Recherche
Chroniques
Richard Wagner
Siegfried
Après Der Rheingold en mai 2010 et Die Walküre en décembre, le Teatro alla Scala poursuit son Ring à l’automne 2012. Nous retrouvons la réflexion du dramaturge Michael P. Steinberg qui, plutôt que de surligner l’accent mis sur Histoire et mémoire [lire notre critique du DVD], puis sur les relations humaines [lire notre critique du DVD] dans son analyse du grand œuvre wagnérien, s’intéresse désormais au rôle-titre de cet avant-dernier épisode, Siegfried.
« La candeur juvénile du personnage éponyme donne une certaine légèreté à cet opéra, annonce-t-il. Cependant, une analyse plus approfondie révèle que malgré son caractère apparemment enjoué, cette œuvre est en réalité la plus sombre du cycle ». En effet, l’enfance misérable de Siegfried s’est déroulée dans la chaumière sombre de Mime, lequel l’a élevé dans la haine, au centre de cette forêt où Siegmund et Sieglinde ont péri. D’emblée, pour cet adolescent qui ignore ses racines, les dangers sont non seulement physiques – seule sa nature de héros lui permet d’apprivoiser ou de vaincre un ours des environs – mais aussi de nature émotionnelle et psychique.

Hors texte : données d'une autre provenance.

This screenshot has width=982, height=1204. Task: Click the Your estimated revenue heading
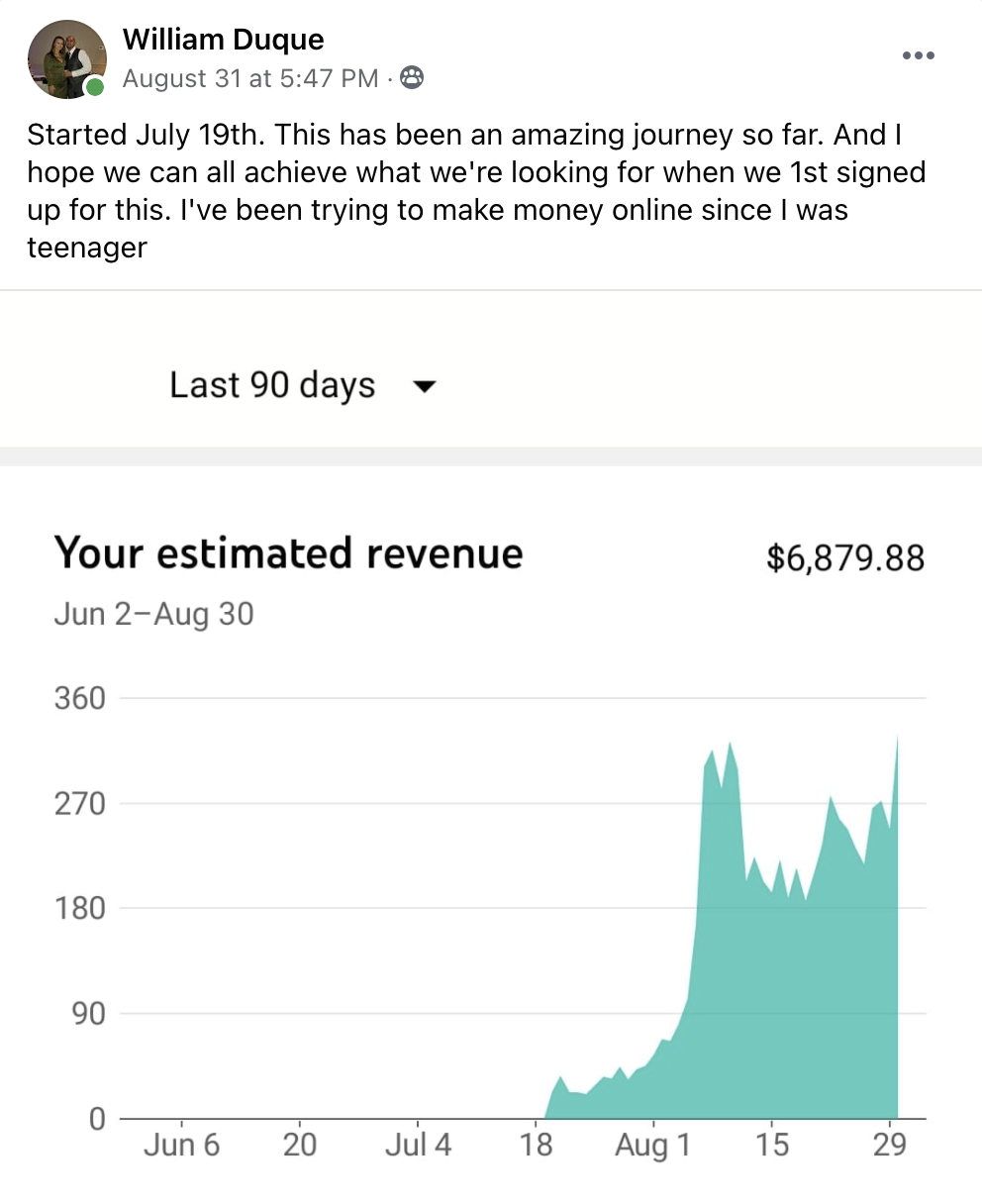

Son obsession à reforger l’épée paternelle l’entraîne immanquablement sur le sentier de la guerre, loin des autres possibilités offertes à une âme connaissant un minimum la peur – et, plus généralement, connectée à ses propres émotions, comme l’est Wotan, dieu vaincu par l’angoisse. « Dans un entretien préparatoire à la mise en scène, précise le spécialiste de la culture moderne européenne, Guy Cassiers compare Siegfried à un enfant qui sème la mort, comme on élimine ses adversaires dans un jeu vidéo ». Il faudra la rencontre de Brünnhilde et l’éveil des sens pour commencer à dégrossir notre homme des bois…

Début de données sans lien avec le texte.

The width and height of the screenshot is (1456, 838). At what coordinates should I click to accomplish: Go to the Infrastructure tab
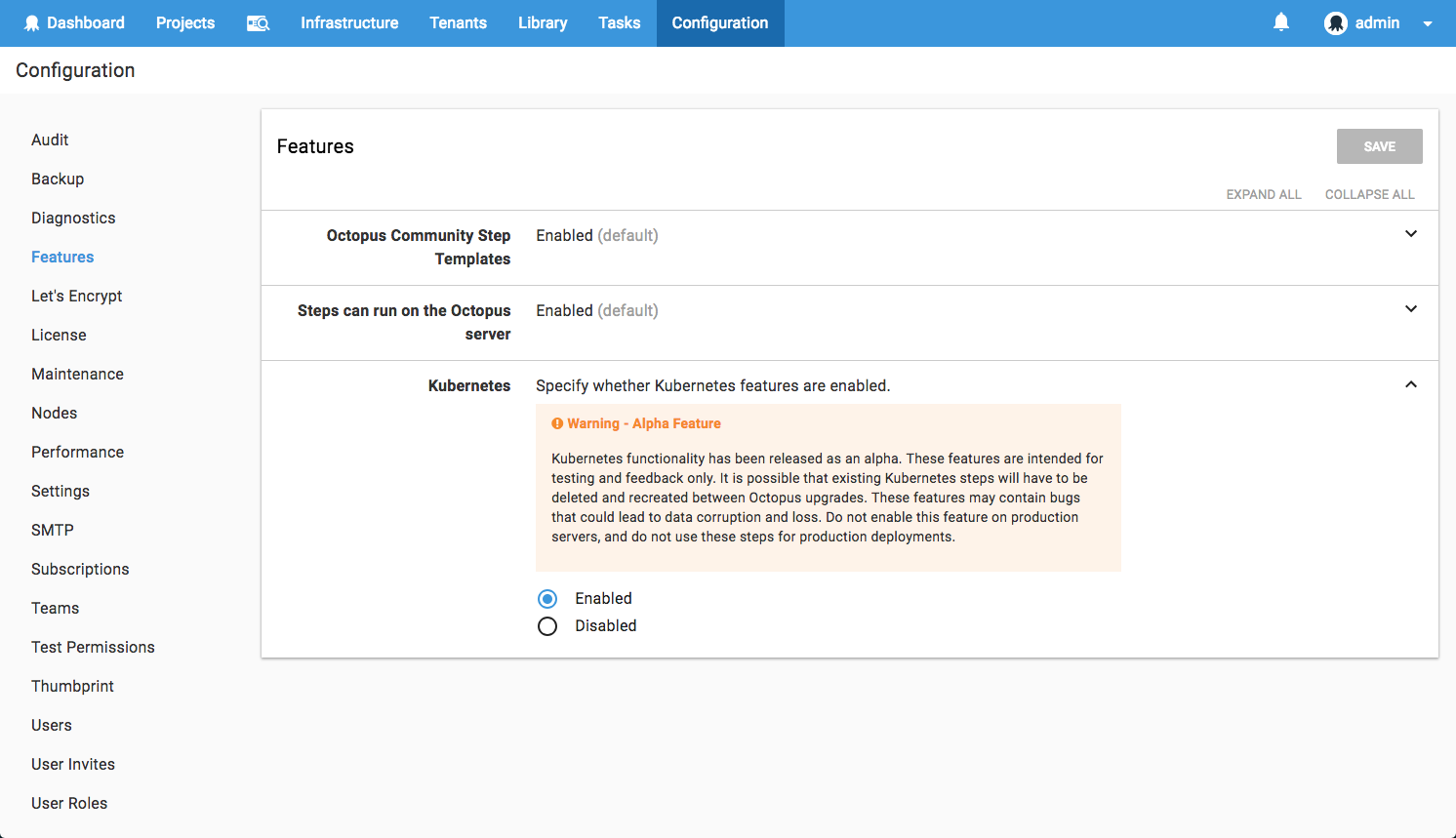(349, 23)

La vidéo, justement, structure comme jamais ce Ring. Mise en abime jusqu’à plus soif, elle dessine de splendides décors sylvestres, aquatiques ou enflammés. Certaines idées simples forcent le respect (le plateau dénivelé accentue la différence de taille entre Mime et l’orphelin, par exemple) quand d’autres tombent à plat, stupides ou mal filmées (les danseurs, le dragon, etc.).

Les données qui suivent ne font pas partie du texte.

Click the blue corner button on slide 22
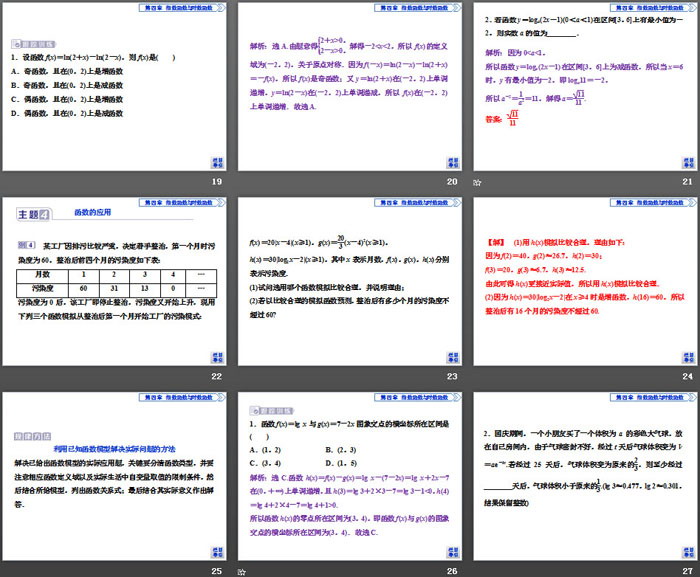This screenshot has height=577, width=700. [x=216, y=357]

Si Daniel Barenboim surprend en soignant le mystère du prélude, il déçoit une fois encore par un manque général d’intensité, voire de simple frémissement : l’arrivée de l’Oiseau est d’un prosaïsme affligeant quand l’entrevue avec Erda s’avère moins palpitant qu’un rendez-vous administratif. En vérité, ça frétille bien ici et là, mais sans enjeu particulier, genre Holiday on ice (début de l’Acte III).
Outre une direction d’acteurs aboutie, ce troisième volet milanais offre de belles rencontres vocales… à l’exception de Lance Ryan. Dans un rôle-titre sans boucles blondes, le ténor canadien n’est pas que tueur d’ursidé : régulièrement il massacre la partition avec un chant d’ivrogne nuancé mais disgracieux. Vaillant et riche en grave, Peter Bronder (Mime) est loin de l’option efféminé qui sévit scéniquement ces temps-ci. Pourvu d’une autorité naturelle, Terje Stensvold (Wanderer) impressionne par la fiabilité et la couleur. Johannes Martin Kränzle (Alberich) s’avère impacté et expressif, tandis qu’Alexandre Tsymbaliuk (Fafner) séduit par une fermeté pleine d’ampleur. Côté féminin, nous retrouvons Nina Stemme (Brünnhilde) en grande forme, c’est-à-dire forte des qualités qu’elle a déjà souvent déployées dans Wagner : chaleur, précision et naturel. Anna Larsson (Erda) livre un chant rond et impérieux. Enfin, Rinnat Moriah se charge de faire vivre l’Oiseau.